Exercise:
Retype every line of the entries below verbatim, omitting the pictures from your answer.

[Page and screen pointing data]
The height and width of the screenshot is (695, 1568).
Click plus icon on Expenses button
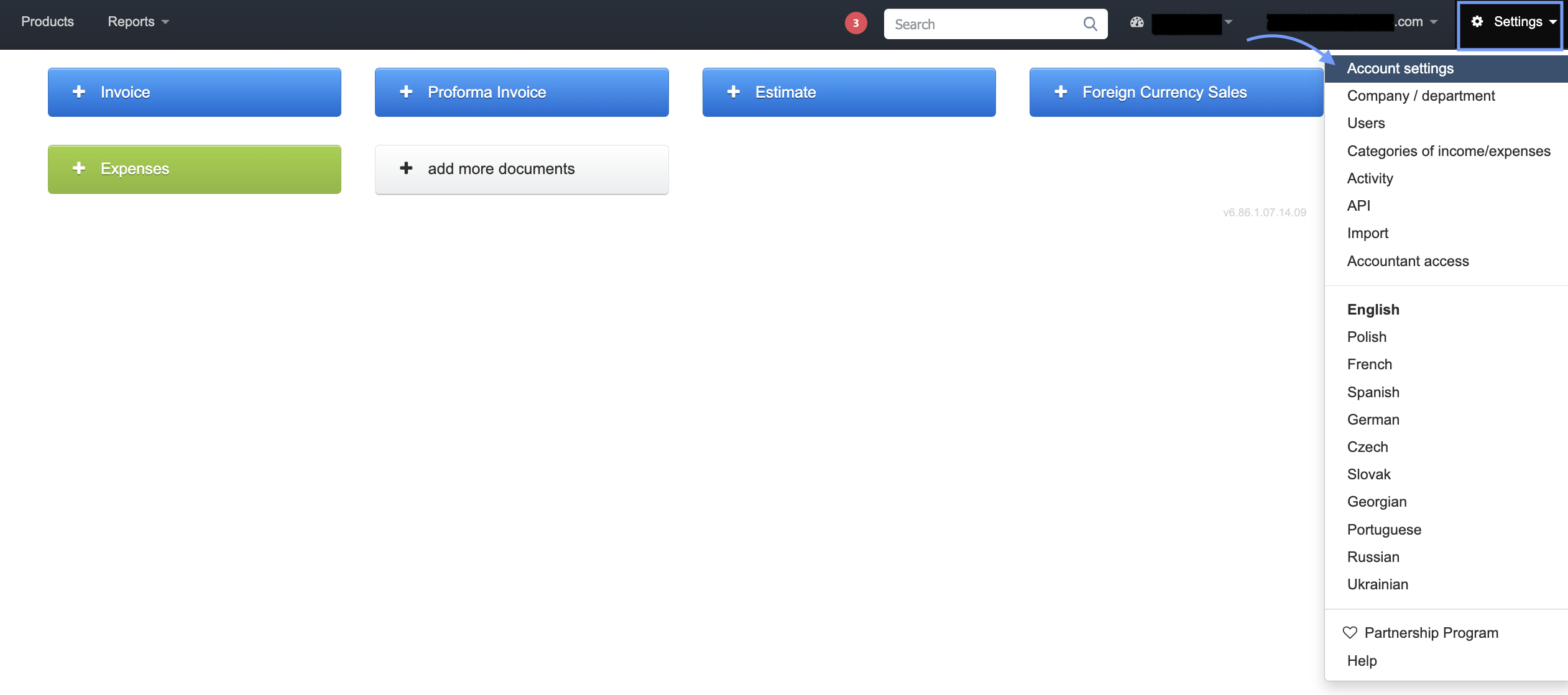[79, 168]
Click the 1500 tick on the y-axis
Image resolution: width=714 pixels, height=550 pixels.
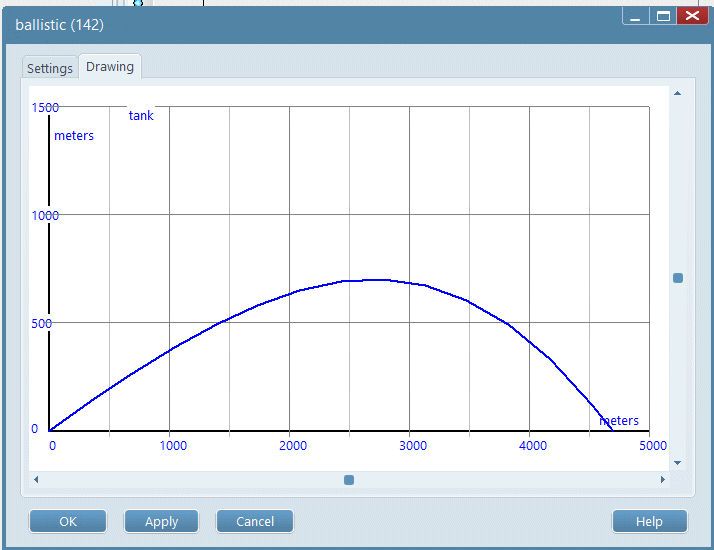pos(45,107)
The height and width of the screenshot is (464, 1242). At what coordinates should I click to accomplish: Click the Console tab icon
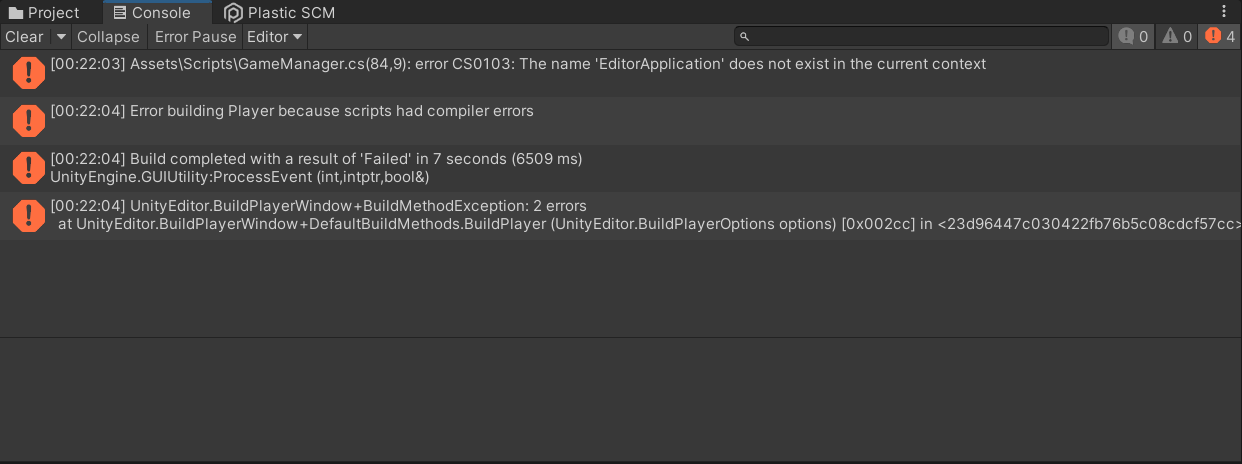(x=119, y=13)
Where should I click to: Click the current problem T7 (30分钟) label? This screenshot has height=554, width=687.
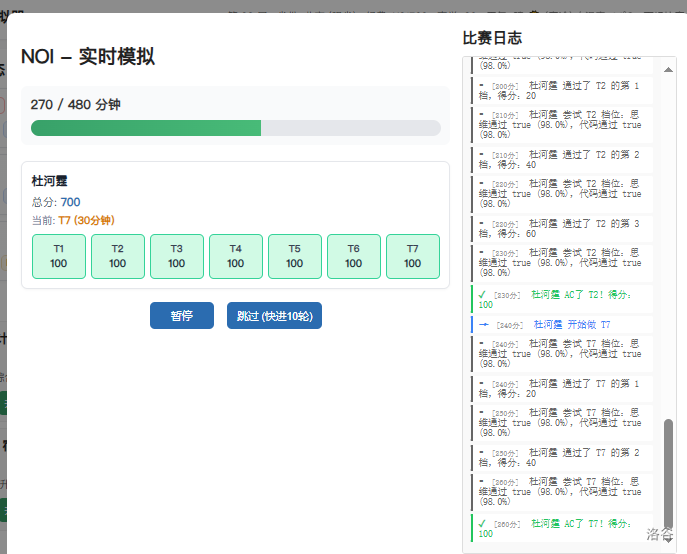click(x=86, y=220)
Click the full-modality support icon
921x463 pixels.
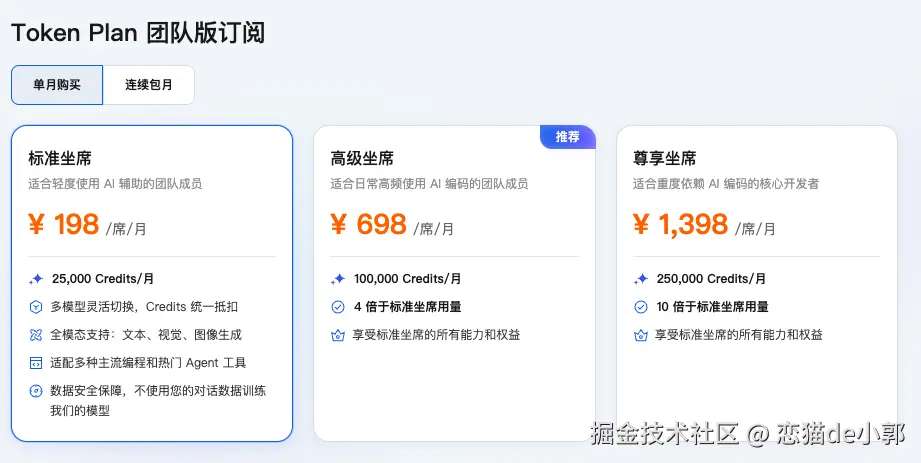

Result of this exercise:
The height and width of the screenshot is (695, 1568).
Click plus icon on Expenses button
[79, 168]
Click the 1500 tick on the y-axis
Image resolution: width=714 pixels, height=550 pixels.
pos(45,107)
The height and width of the screenshot is (464, 1242). At what coordinates should I click to accomplish: Click the Console tab icon
(x=119, y=13)
Where should I click to: Click the current problem T7 (30分钟) label? This screenshot has height=554, width=687.
click(x=86, y=220)
Click the full-modality support icon
921x463 pixels.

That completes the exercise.